Féminisme, le mot qui fâche (mars 2017)
Cette newsletter est une archive de mars 2017.
Je l’avais signée depuis la rédaction Web de L’Express, où j’étais en charge de la partie Art de vivre.
C’est mon père qui, le premier, m’a donné la définition du mot féminisme, je devais avoir 12 ou 13 ans : « C’est le fait de vouloir que les femmes aient les mêmes droits que les hommes. » Je lui ai demandé s’il était féministe. Il m’a répondu « Bien sûr ». Pour lui, c’était une évidence.
Il m’en a transmis une approche si simple que j’ai longtemps eu du mal à comprendre les femmes qui rechignent à se déclarer pleinement féministes. Comment peuvent-elles ne pas rechercher l’égalité des droits entre hommes et femmes ?
Et puis, à force d’entendre des femmes différentes s’exprimer sur le sujet, j’ai compris que chacune a sa propre perception du féminisme. Chacune le pense comme elle l’entend. D’une façon si personnelle et si unique que parler de féminisme au singulier n’a pas beaucoup de sens. Le dialogue de sourds commence quand une personne souhaite imposer aux autres sa façon de le penser.
On en a encore eu l’exemple il y a quelques jours, avec l’édito du dernier Glamour, chargé de mépris à l’encontre des « Chiennes de garde qui montraient les dents avec rage à chaque insulte sexiste prononcée dans l’espace public » et des « blogueuses, instagrammeuses, en mal de sujets et de followers, féministes autoproclamées et théoriciennes à la petite semaine ».
Et si, plutôt que de nous opposer dans nos conceptions du féminisme, nous concentrions notre énergie à dénoncer le sexisme ? Les débats en la matière sont en général tout aussi animés, mais ils me semblent plus constructifs, car ils permettent d’éveiller les consciences.
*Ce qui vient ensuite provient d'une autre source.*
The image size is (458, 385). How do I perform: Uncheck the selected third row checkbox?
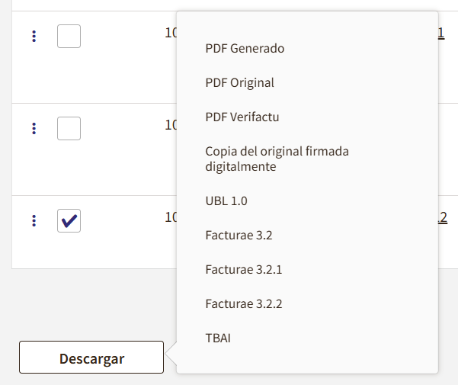(69, 220)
Le machisme ambiant est si ancré dans notre société que ça n’est qu’à force de pointer les abus que l’on peut espérer changer les mentalités.
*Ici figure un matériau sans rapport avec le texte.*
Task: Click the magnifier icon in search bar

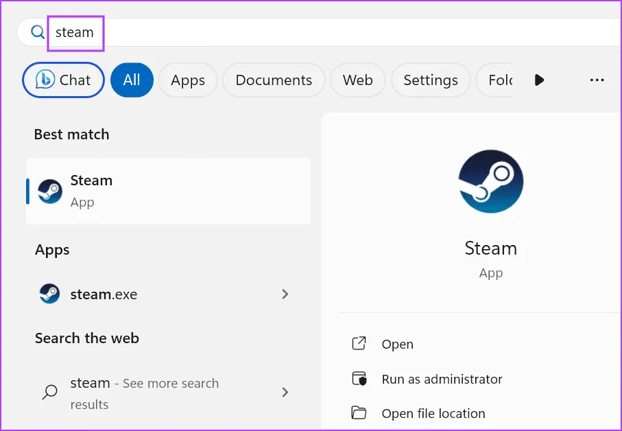Action: (x=38, y=32)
Les deux publicités Saint Laurent visibles cette semaine dans les rues de Paris jusqu’à leur interdiction nous fournissent un cas intéressant. Une femme chaussée d’escarpins à roulettes y pose, dans un cas, assise les jambes écartées, dans l’autre, debout la tête posée sur un tabouret. 120 plaintes ont été déposées auprès de l’autorité de régulation professionnelle de la publicité, des internautes ont émis des critiques, jugeant les affiches dégradantes et humiliantes pour les femmes, mais combien de personnes sont passées devant sans rien y voir de choquant ?
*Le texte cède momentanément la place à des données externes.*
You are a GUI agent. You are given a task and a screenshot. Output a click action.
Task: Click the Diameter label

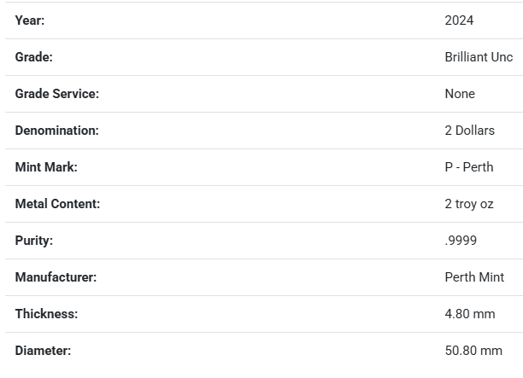[43, 351]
A L’Express, nous avons conscience de notre responsabilité. Non seulement les abus sont consignés, mais notre façon de traiter l’information cherche à s’inscrire dans le respect des femmes. Pourtant, même pour nous, la quête se fait à tâtons. Nous avons par le passé mis en ligne des contenus que nous ne jugerions plus pertinents aujourd’hui. Notre regard évolue comme doit évoluer celui des passants dans la rue. Avec et grâce à vous.